:: EXERCISE ::
When you reach the line containing "Click Monday's note edit pencil icon", repeat that line and each one after it exactly until the records end, leaving out pictures.

---- RECORDS TO PROCESS

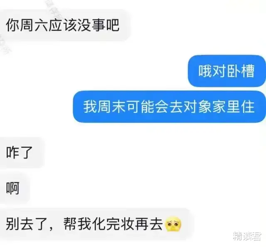Click the 了 character in 咋了 message
The width and height of the screenshot is (266, 247).
tap(27, 153)
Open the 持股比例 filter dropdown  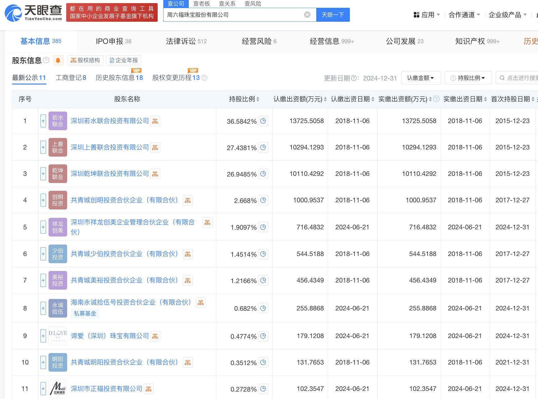click(x=468, y=78)
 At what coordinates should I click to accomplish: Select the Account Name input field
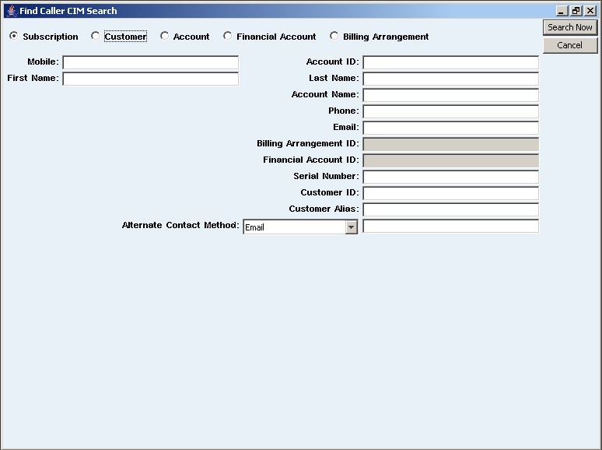450,95
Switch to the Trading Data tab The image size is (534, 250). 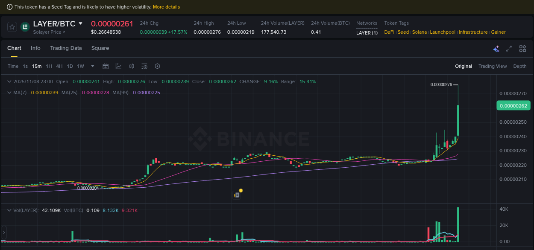(x=66, y=48)
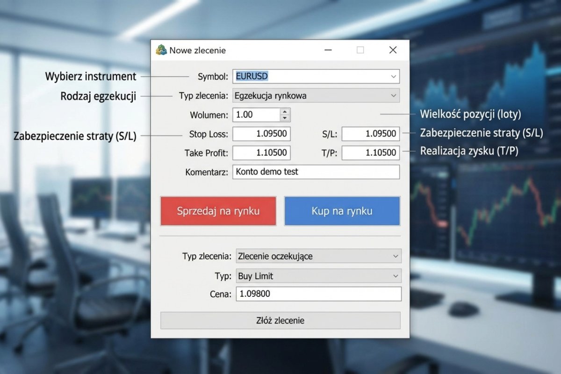Click the Nowe zlecenie window app icon
The height and width of the screenshot is (374, 561).
pyautogui.click(x=161, y=50)
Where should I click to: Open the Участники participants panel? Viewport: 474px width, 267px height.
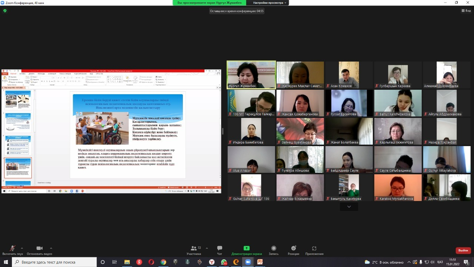(x=194, y=250)
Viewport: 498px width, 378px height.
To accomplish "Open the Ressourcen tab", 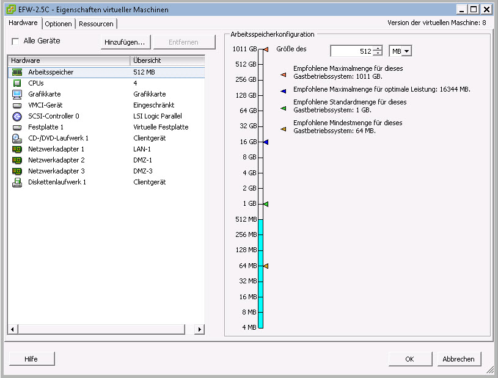I will (x=96, y=24).
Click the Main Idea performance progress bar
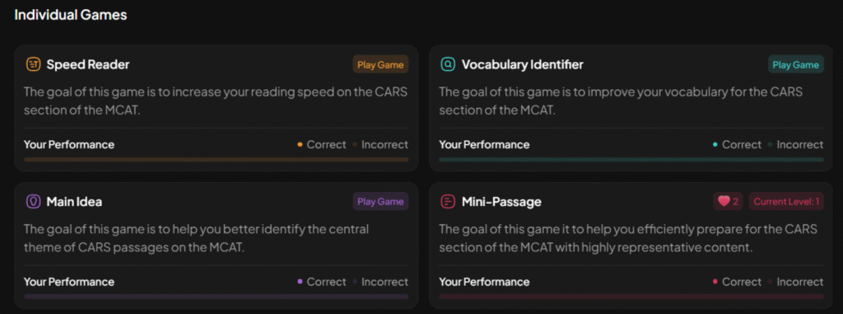The width and height of the screenshot is (843, 314). [217, 297]
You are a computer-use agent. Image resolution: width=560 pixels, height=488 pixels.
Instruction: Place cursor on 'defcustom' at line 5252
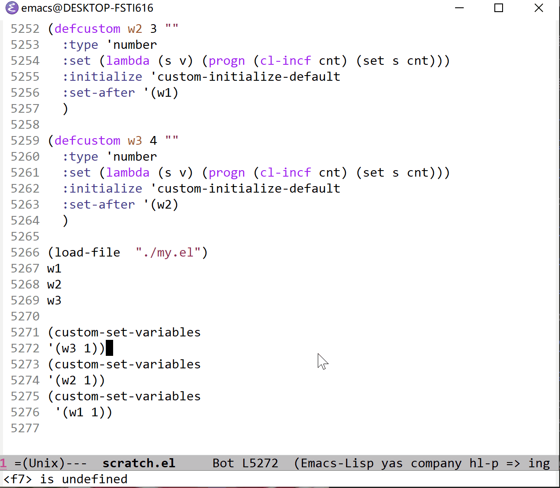pos(87,29)
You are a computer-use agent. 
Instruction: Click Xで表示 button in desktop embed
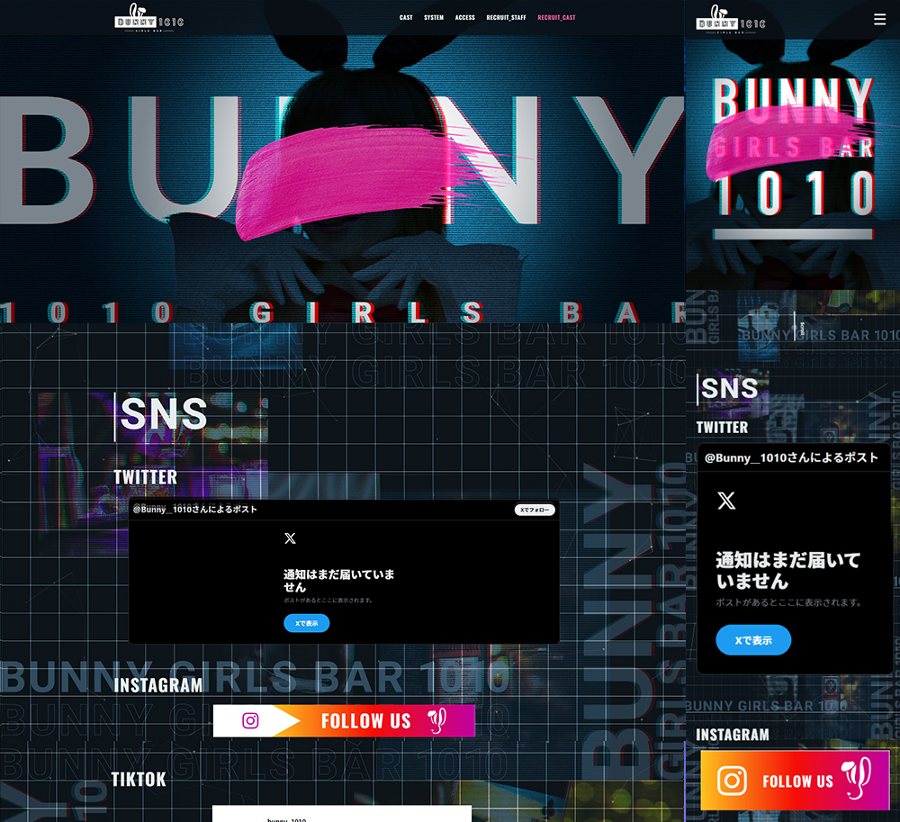(x=306, y=623)
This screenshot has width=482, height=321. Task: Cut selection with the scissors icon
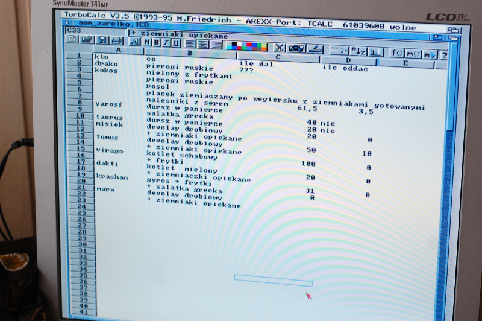(x=280, y=47)
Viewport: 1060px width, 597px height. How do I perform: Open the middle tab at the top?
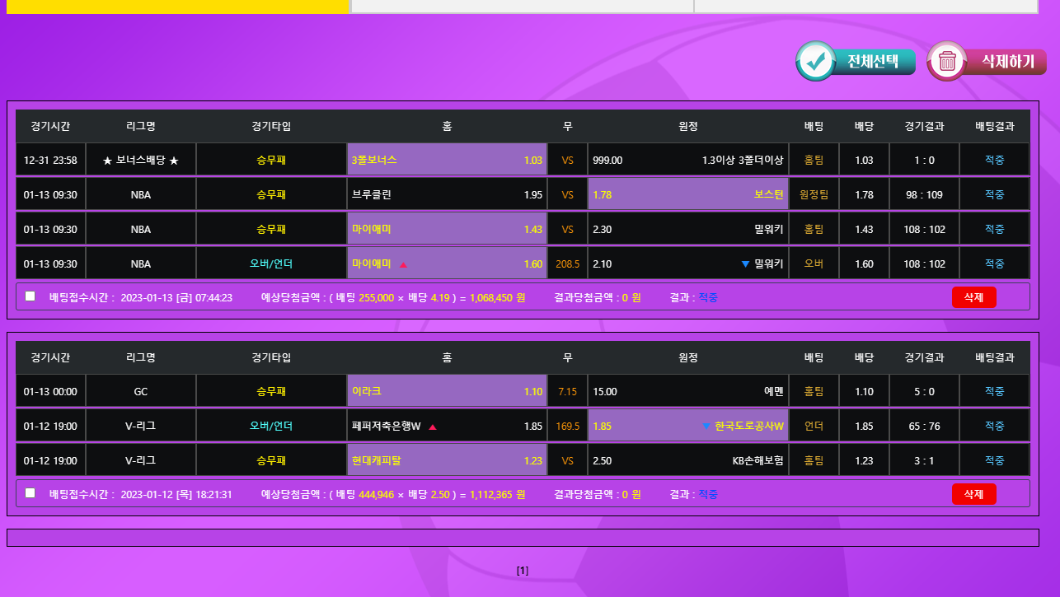click(x=522, y=6)
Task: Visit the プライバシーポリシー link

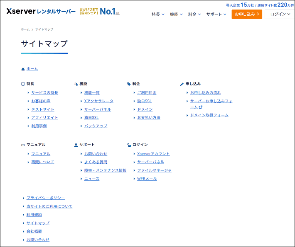Action: (45, 198)
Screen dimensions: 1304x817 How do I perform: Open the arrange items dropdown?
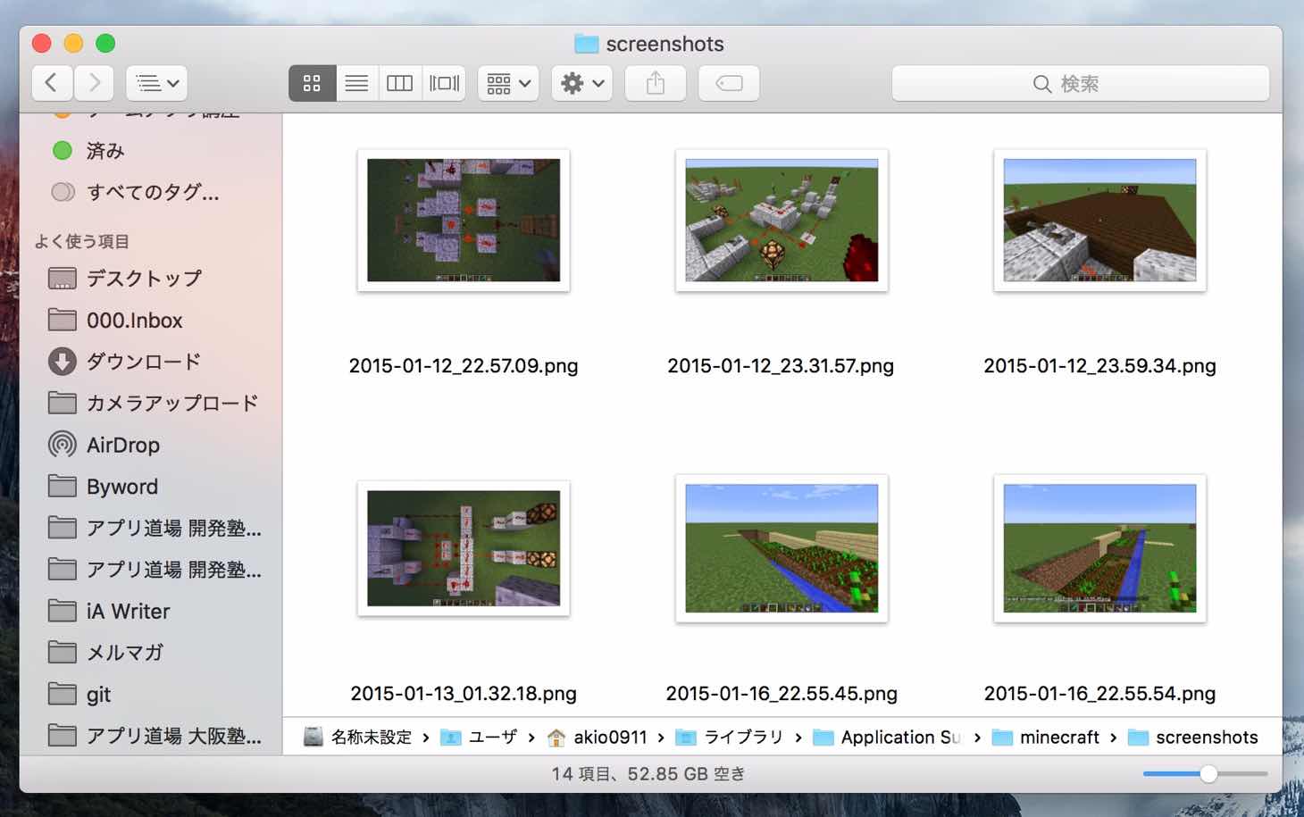click(508, 83)
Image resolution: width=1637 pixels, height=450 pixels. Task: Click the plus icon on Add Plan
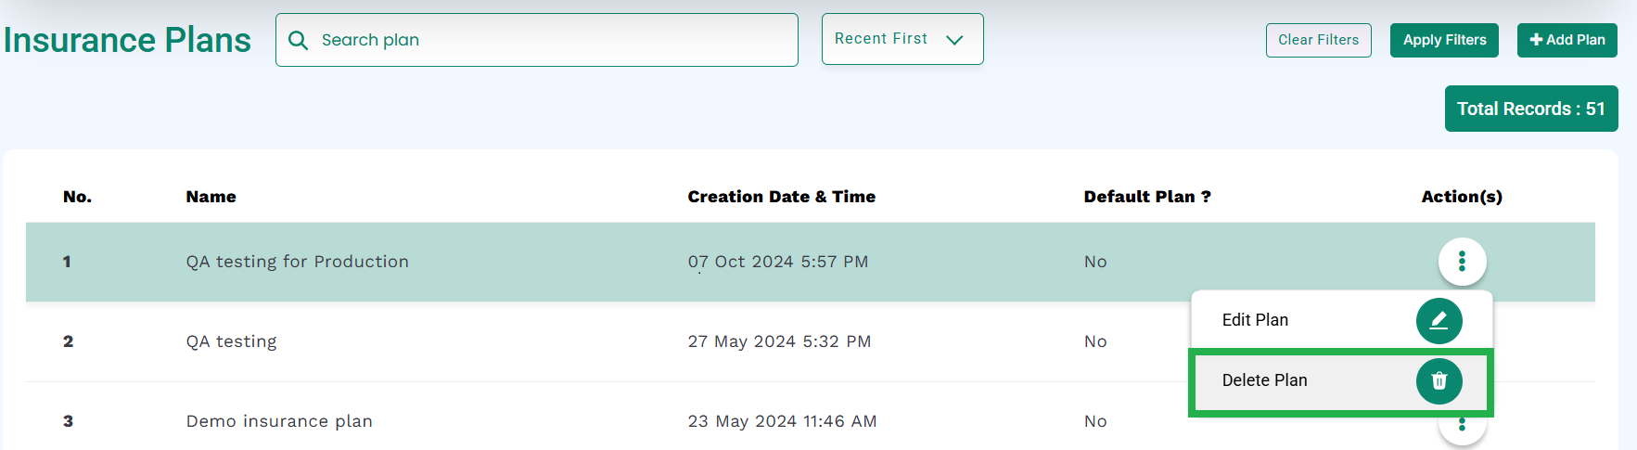click(1536, 40)
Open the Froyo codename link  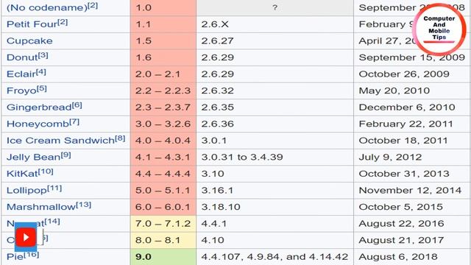21,91
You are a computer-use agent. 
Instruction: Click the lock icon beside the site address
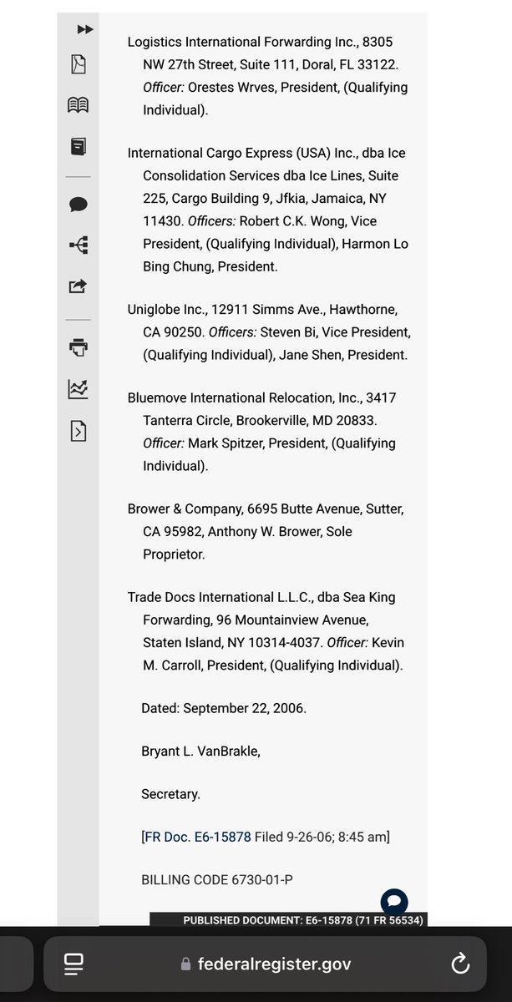click(185, 964)
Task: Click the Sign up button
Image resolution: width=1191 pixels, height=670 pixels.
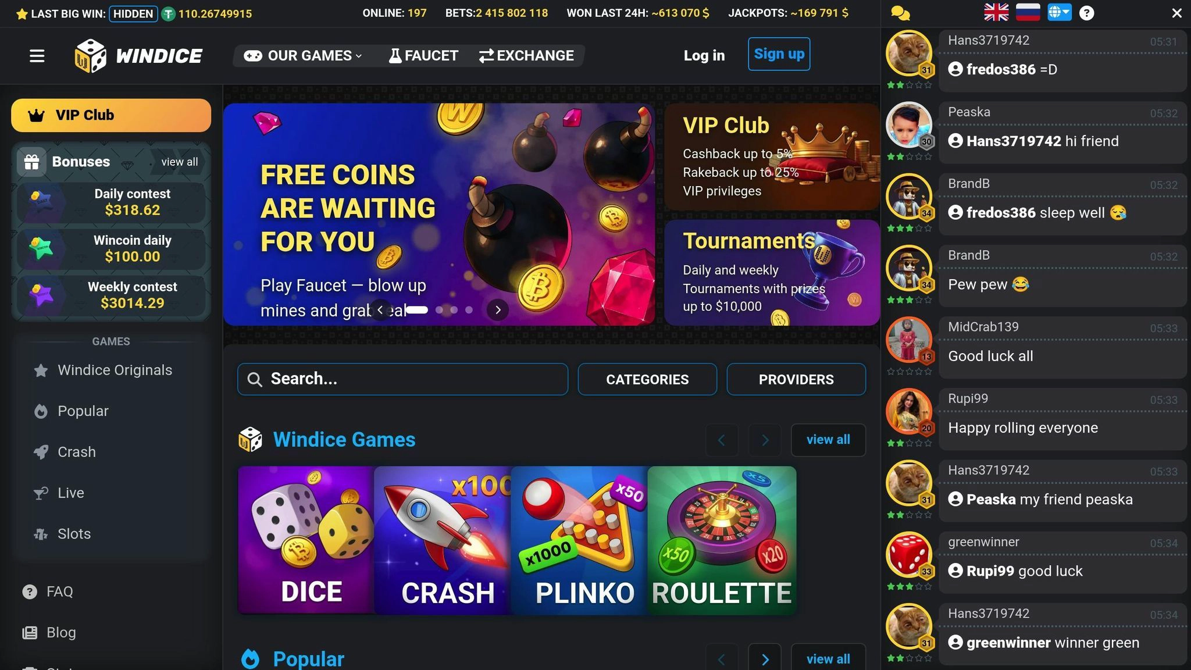Action: 779,54
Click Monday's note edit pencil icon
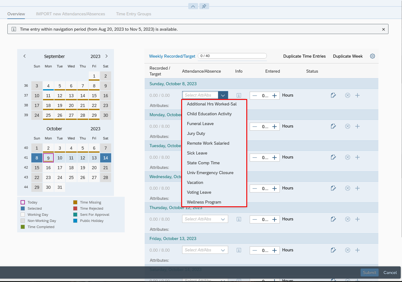Screen dimensions: 402x282 pos(333,126)
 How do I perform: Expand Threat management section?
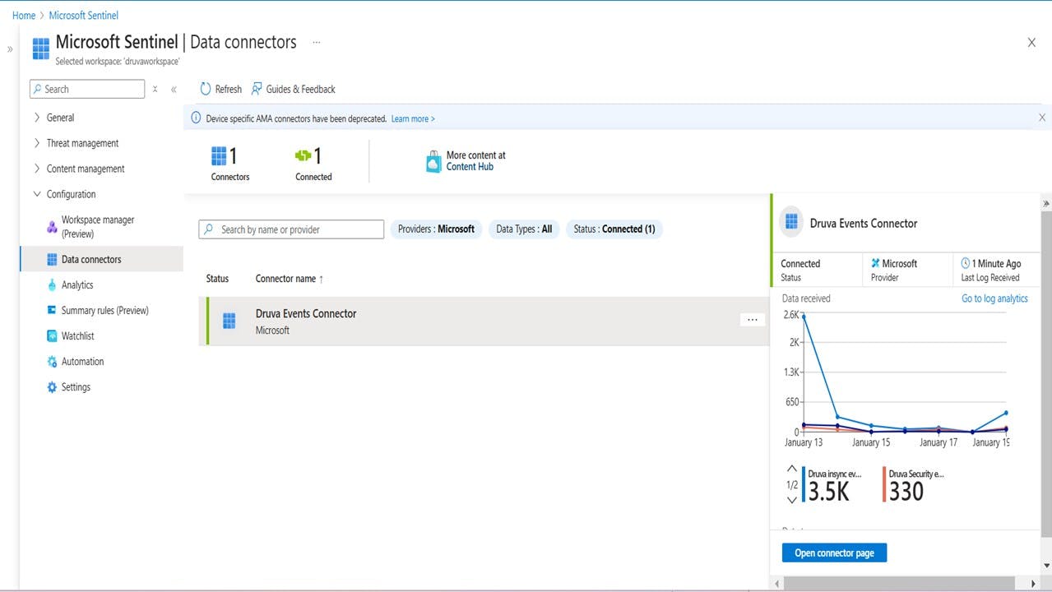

--------

:: RESULT FOR THIS TASK ::
Click Monday's note edit pencil icon
Screen dimensions: 402x282 pos(333,126)
 How do I perform: Expand Threat management section?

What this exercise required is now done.